_Text section_:
• • •
I'm looking for a set of portable distributions for the standard C++11 engines like `std::mt19937' (see http://en.cppreference.com/w/cpp/numeric/random).
The engine implementations perform consistently (i.e. same sequence generated on different platforms – tested with Clang and MSVC), but the distributions seem to be implemented differently on the different platforms.
So, even though the engines produce the same sequence, it seems that a distribution (for example, std::normal_distribution<double>) does not use the same number of samples (i.e. produces different results) on the different platforms, which is not acceptable in my case.
Is there maybe a 3rd party lib I can use that follows the C++11 random templates, but that will deliver consistent values across popular platforms (Looking at support across GCC, MSVC and Clang/llvm).
Options I have looked at so far are:
- Boost.random (a bit heavy, but worthwhile since it matches the c++11 counterparts quite well)
- Cloning from libstd++ (also worthwhile and probably portable, but pulling out specific functions might not be straightforward)
- Creating my own C++11-like random distributions
I need uniform, normal, poison and Rayleigh.
• • •
_Data shown_:
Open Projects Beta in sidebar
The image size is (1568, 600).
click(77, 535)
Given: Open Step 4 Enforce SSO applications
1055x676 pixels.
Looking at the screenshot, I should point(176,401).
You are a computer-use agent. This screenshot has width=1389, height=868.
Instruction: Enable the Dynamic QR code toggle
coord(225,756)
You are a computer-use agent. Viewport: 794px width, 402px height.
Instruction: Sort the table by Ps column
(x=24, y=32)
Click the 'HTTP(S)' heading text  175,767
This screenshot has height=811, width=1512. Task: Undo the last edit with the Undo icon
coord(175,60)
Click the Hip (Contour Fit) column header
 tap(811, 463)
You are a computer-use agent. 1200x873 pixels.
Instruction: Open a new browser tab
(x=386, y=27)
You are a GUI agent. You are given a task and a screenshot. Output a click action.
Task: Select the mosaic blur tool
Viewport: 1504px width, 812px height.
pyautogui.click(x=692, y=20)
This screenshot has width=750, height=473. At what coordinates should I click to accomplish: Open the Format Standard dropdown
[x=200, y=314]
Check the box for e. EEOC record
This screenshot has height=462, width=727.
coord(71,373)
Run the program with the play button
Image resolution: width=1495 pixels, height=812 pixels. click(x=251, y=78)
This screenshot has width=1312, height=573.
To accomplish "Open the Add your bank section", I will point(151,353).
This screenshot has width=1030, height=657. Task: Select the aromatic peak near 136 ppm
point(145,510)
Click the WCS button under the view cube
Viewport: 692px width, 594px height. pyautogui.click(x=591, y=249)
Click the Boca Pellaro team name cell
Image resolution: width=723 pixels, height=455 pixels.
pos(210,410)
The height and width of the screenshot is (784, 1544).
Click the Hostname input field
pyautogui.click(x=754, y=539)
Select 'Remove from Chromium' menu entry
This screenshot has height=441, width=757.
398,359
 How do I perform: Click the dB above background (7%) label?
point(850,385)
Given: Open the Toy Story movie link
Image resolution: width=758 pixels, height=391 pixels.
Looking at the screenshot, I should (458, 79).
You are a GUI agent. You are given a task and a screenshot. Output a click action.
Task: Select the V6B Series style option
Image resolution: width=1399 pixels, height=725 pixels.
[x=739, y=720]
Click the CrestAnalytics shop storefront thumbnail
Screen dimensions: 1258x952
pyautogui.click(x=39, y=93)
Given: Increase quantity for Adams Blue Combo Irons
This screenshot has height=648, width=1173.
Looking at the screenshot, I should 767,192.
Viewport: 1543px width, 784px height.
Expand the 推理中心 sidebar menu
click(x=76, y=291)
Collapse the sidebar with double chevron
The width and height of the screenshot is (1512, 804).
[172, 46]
• • •
_Given instruction_:
Continue the forum post above about portable C++11 random number distributions, starting right after its last sentence.

_Result of this exercise_:
I have created my own C++11 distributions:
template <typename T>
class UniformRealDistribution
{
public:
typedef T result_type;
public:
UniformRealDistribution(T _a = 0.0, T _b = 1.0)
:m_a(_a),
m_b(_b)
{}
void reset() {}
template <class Generator>
T operator()(Generator &_g)
{
double dScale = (m_b - m_a) / ((T)(_g.max() - _g.min()) + (T)1);
return (_g() - _g.min()) * dScale + m_a;
}
T a() const {return m_a;}
T b() const {return m_b;}
protected:
T m_a;
T m_b;
};
template <typename T>
class NormalDistribution
{
public:
typedef T result_type;
public:
NormalDistribution(T _mean = 0.0, T _stddev = 1.0)
:m_mean(_mean),
m_stddev(_stddev)
{}
void reset()
{
m_distU1.reset();
}
template <class Generator>
T operator()(Generator &_g)
{
// Use Box-Muller algorithm
const double pi = 3.14159265358979323846264338327950288419716939937511;
double u1 = m_distU1(_g);
double u2 = m_distU1(_g);
double r = sqrt(-2.0 * log(u1));
return m_mean + m_stddev * r * sin(2.0 * pi * u2);
}
T mean() const {return m_mean;}
T stddev() const {return m_stddev;}
protected:
T m_mean;
T m_stddev;
UniformRealDistribution<T> m_distU1;
};
The uniform distribution seems to deliver good results and the normal distribution delivers very good results:
100000 values -> 68.159% within 1 sigma; 95.437% within 2 sigma; 99.747% within 3 sigma
The normal distribution uses the Box-Muller method, which according to what I have read so far, is not the fastest method, but it runs more that fast enough for my application.
Both the uniform and normal distributions should work with any C++11 engine (tested with std::mt19937) and provides the same sequence on all platforms, which is exactly what I wanted.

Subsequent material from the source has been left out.